On March 31, 1998, the board of directors of Baron Services, which was controlled by its majority shareholders, approved a plan to merge Baron Services into a separate Delaware corporation.1 The Baron Services board's merger plan included a “cash-out” provision providing for a cash payment to any shareholder owning fewer than 150 shares of Baron Services, while denying such shareholder any ownership stake in the Delaware corporation after the merger. In response to the merger proposal, Offenbecher demanded payment from Baron Services for the fair value of his 130 shares of stock in that company. The parties' subsequent disagreements concerning the value of his ownership stake (both monetarily and in relation to the total outstanding shareholders' equity), resulted in the instant litigation.
Offenbecher argues, without any citation to authority, that the trial court erred in determining the number of Baron Services shares that were outstanding.
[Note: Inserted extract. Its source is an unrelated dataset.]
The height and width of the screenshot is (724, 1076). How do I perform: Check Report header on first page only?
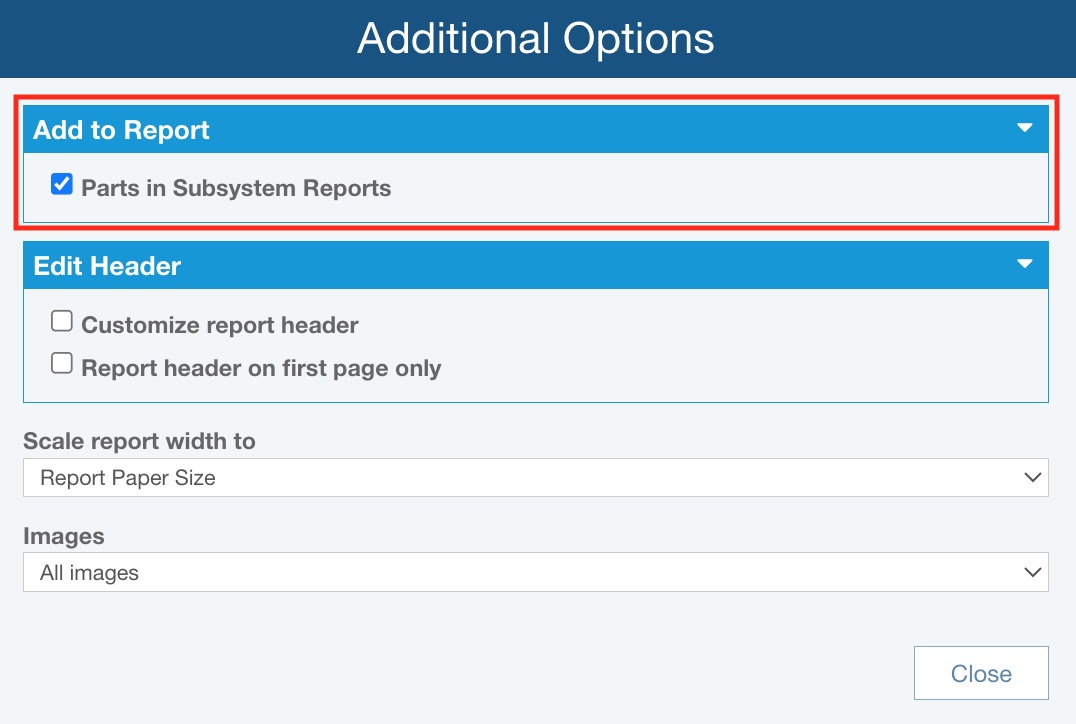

In 1991, Baron Services issued 2,000 shares of stock to Oakley Baron, Bob Baron's father. Baron Services presented evidence, including stock certificates, indicating that Oakley Baron purchased the 2,000 shares of stock for $20,000. Offenbecher argues that Oakley Baron actually lent Baron Services $20,000 and that Baron Services improperly issued the shares of stock to him. In support of his argument, Offenbecher points to a letter from Oakley Baron to Bob Baron; the letter stated that Bob Baron could repurchase the stock when he had the money to do so. Offenbecher argues that Oakley Baron's letter clearly indicates that the 1991 transaction was a loan from Oakley Baron to Baron Services. Oakley Baron testified to the contrary, stating that he purchased stock in his son's company and that he was willing to resell that stock to his son. The resolution of this conflicting evidence was a factual issue to be determined by the trial court. Where the trial court is presented with ore tenus evidence, its judgment based on its factual findings is entitled to a presumption of correctness on appeal. Gray v. Reynolds, 553 So.2d 79 (Ala.1989); Martin v. Dinmark, 531 So.2d 1234 (Ala.Civ.App.1988). Offenbecher's brief on this issue does not contain any citations to the record or direct this court to any supporting authority. We conclude that Offenbecher has failed to demonstrate that the trial court erred in determining the number of outstanding shares of Baron Services stock.
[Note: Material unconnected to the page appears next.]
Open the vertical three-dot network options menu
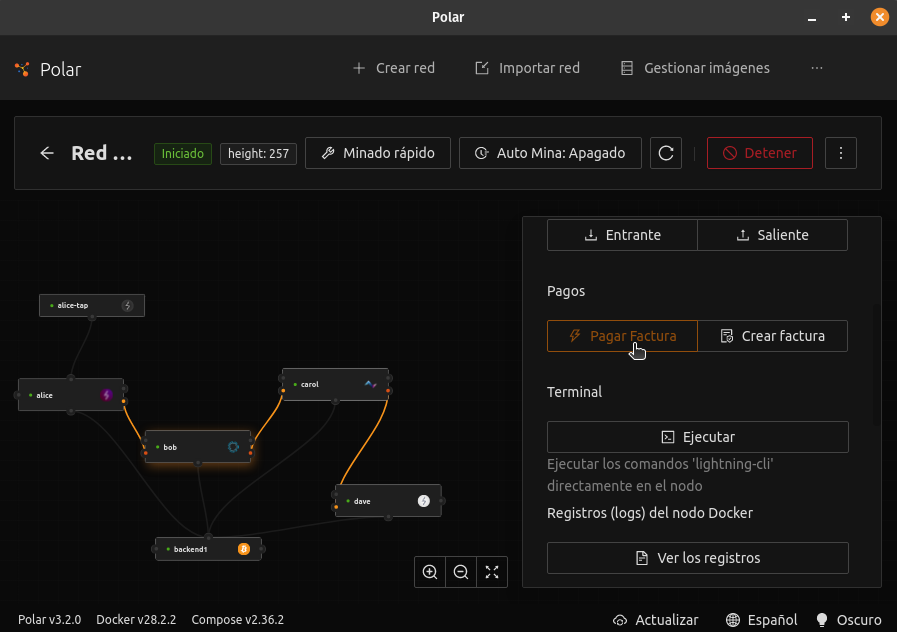[x=841, y=153]
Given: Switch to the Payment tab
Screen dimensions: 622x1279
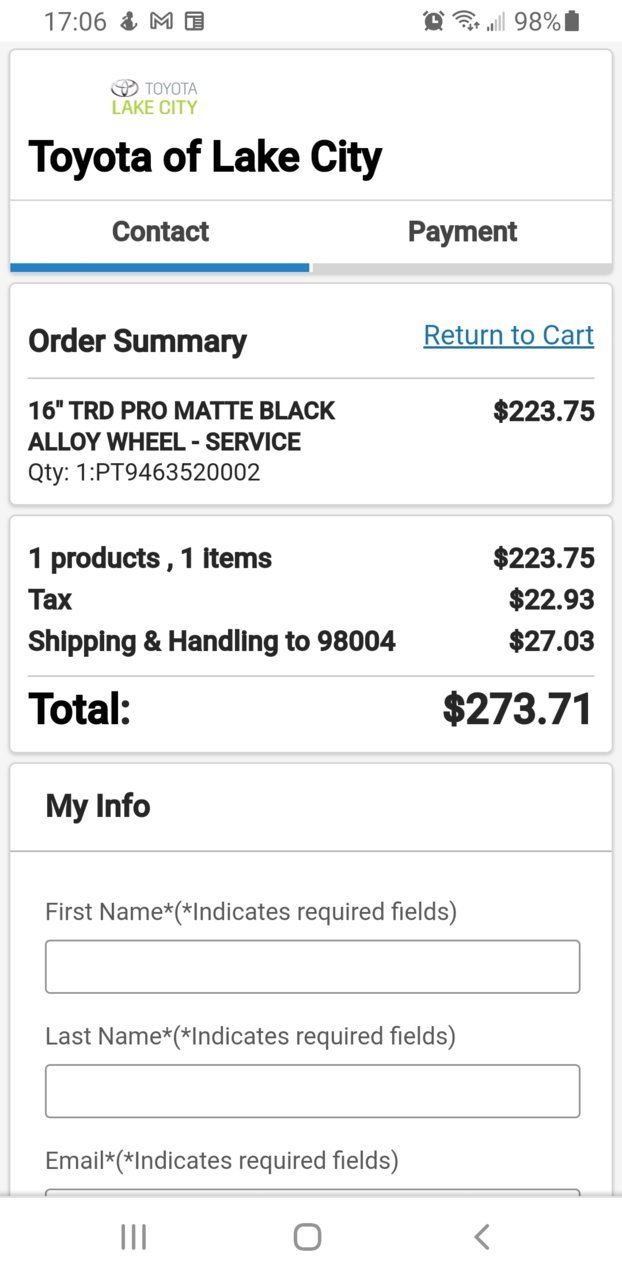Looking at the screenshot, I should click(x=462, y=231).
Offenbecher also argues that the trial court erred, as a matter of law, in accepting a valuation of the fair value of individual shares of Baron Services stock ($547.77) 2 that included a 50 percent “marketability discount.” We note that questions of law are not subject to the ore tenus presumption of correctness. Walker v. Walker, 695 So.2d 58 (Ala.Civ.App.1997).
In entering its judgment, the trial court relied heavily upon the testimony of Gary Saliba, the valuation expert retained by Baron Services. Saliba opined that Baron Services stock as of December 31, 1997, was worth $562.47 per share. In doing so, Saliba initially determined a value of $1,124.94 per share, which he called the “marketable value” of the stock, or the value of each share of stock “on a freely traded basis.” 3
However, Saliba testified that a 50% “marketability discount” should apply to all the shares of stock for the company; Saliba testified that the marketability discount adjusted for the fact that the company was closely held and was not publicly traded. Saliba's calculation of the value of the Baron Services stock using the marketability discount resulted in a valuation of $562.47 per share as of December 31, 1997. At the request of Baron Services, Saliba later reevaluated the value of the stock, based on management's revised sales and income projections. Saliba's revised valuation indicated a stock value of $547.77 per share, as of December 31, 1997.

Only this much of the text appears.